» Quoted text:
The Mara Crossing and Foreign Englishness

The Mara Crossing, by Ruth Padel, details the expansive topic of migration. This includes cell, insect, animal, plant, and human migration, as well as migratory evolution, and the science, context, and/or background of all these things. I decided to look at the idea of Englishness through the lens of human movement and foreign elements in conjunction with ‘The Docks of London’ essay in Woolf’s ‘The London Scenes’ and also with consideration to a poem briefly mentioned in class, ‘The Soldier’ by Rupert Brooke. These three sources I believe can give a sense of Foreign Englishness.

The Mara Crossing begins its journey by anchoring itself in London saying, “London is immigrant city… [it] was created by migration”. From my own experience of being in London, I know how true this is having met and seen much an incredible variety of people living there. I believe, however, that this quote can extend beyond just the migration of people to include the movement of foreign physical objects as well as unseen, but certainly not unfelt, spheres of influence. In the essay on the Docklands in ‘The London Scenes’, Woolf describes the place thus: “One hears the roar and the resonance of London itself”. Woolf is basically saying that the convergence of foreign commodities on this place of commerce are a defining element of Englishness.

Padel’s books states that, “Bird migration is the heartbeat of the planet… millions of birds are weaving the world together all the time”. Certainly this quote can be translated into the modern human realities of fast-paced shipping routes and the interconnectivity the internet brings us and can change to mean that every space is constantly influencing the spaces it’s connected to, or “weaving the world together”. Padel herself says in her poem ‘Flight of the Apple’, “Because everyone, given time, / changes everyone else”. This constant change and movement is another form of migration, it “is part of the restless, constantly self-renewing nature of all life, in creative tension between the fixed and the wandering” (Padel). This statement compliments a statement that Woolf makes in her Docklands essay, “The only thing, one comes to feel, that can change the routine of the docks is a change in ourselves”. The constant change the docklands see is simply the “wandering” nature of life as people are effected by new, foreign influences.

» Pointing records for text and elements:
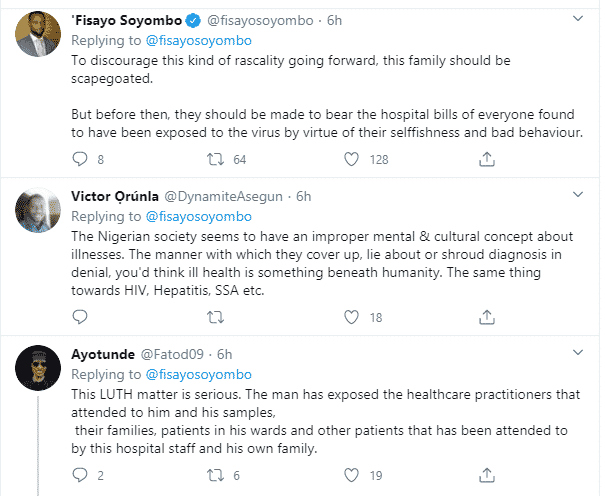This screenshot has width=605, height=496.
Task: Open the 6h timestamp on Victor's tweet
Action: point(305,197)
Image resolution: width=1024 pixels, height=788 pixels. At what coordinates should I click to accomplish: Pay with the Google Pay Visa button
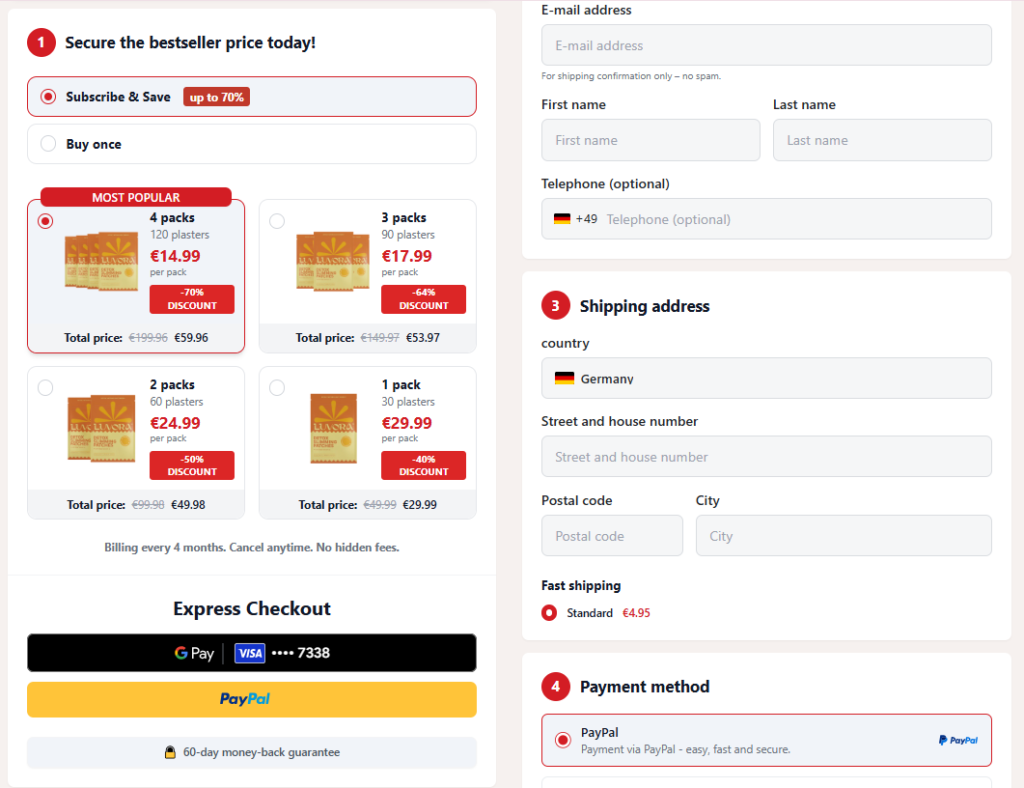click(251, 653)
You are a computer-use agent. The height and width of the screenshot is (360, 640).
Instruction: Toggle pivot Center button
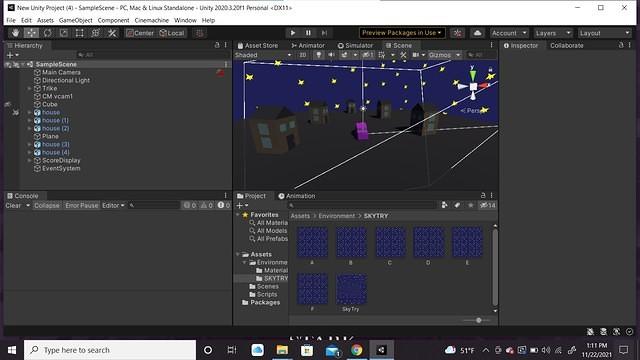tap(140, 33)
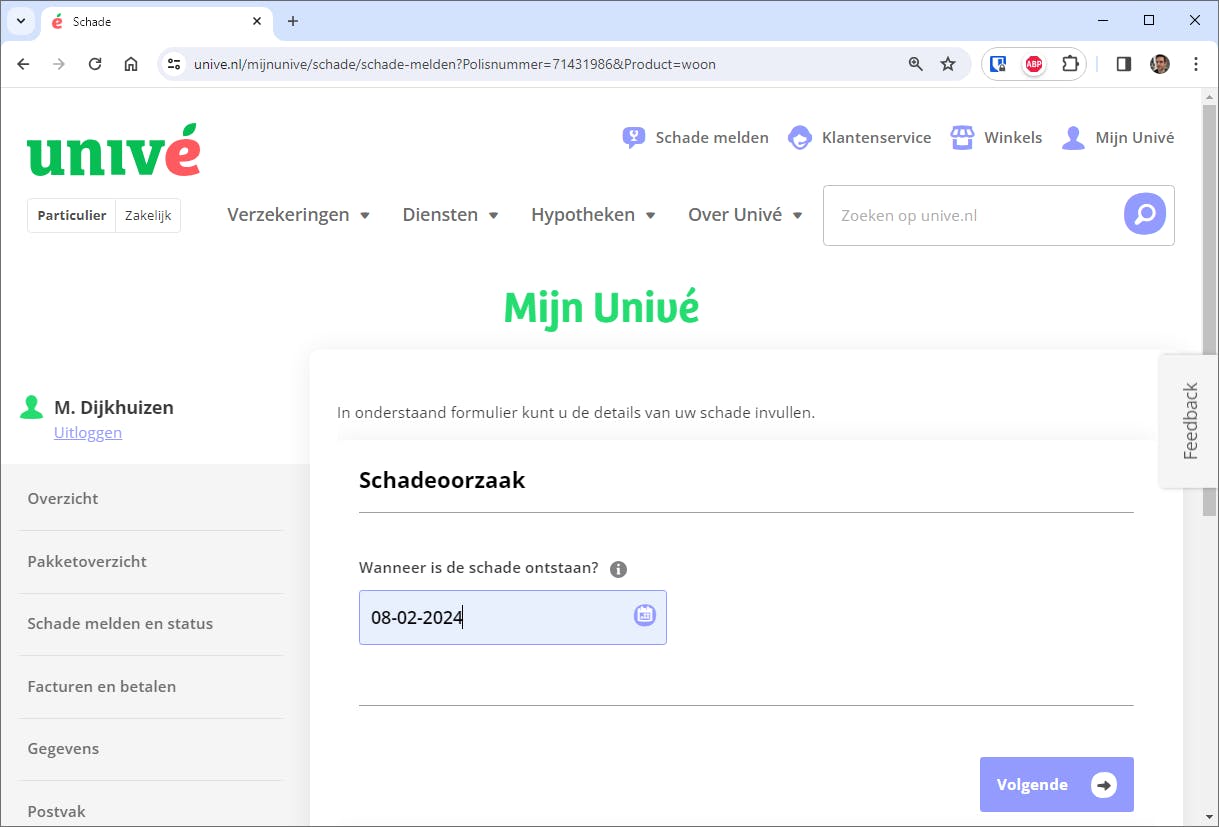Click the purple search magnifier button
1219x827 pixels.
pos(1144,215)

» Exercises to complete:
**a.** Answer these from the essay on The Mara Crossing:
(i) Who wrote The Mara Crossing?
(ii) According to the quote from The Mara Crossing, what was London created by?
(iii) In which of Padel's poems do the lines "Because everyone, given time, / changes everyone else" appear?
**b.** Rewrite the essay on The Mara Crossing from "The Mara Crossing, by" to "of Foreign Englishness.", changing "expansive" to "vast".
**c.** List every titled work named in the essay on The Mara Crossing.
Rely only on the essay on The Mara Crossing, not on the listing.

» Expected results:
**a.**
(i) Ruth Padel
(ii) Migration
(iii) 'Flight of the Apple'

**b.**
The Mara Crossing, by Ruth Padel, details the vast topic of migration. This includes cell, insect, animal, plant, and human migration, as well as migratory evolution, and the science, context, and/or background of all these things. I decided to look at the idea of Englishness through the lens of human movement and foreign elements in conjunction with ‘The Docks of London’ essay in Woolf’s ‘The London Scenes’ and also with consideration to a poem briefly mentioned in class, ‘The Soldier’ by Rupert Brooke. These three sources I believe can give a sense of Foreign Englishness.

**c.**
The Mara Crossing
'The Docks of London'
'The London Scenes'
'The Soldier'
'Flight of the Apple'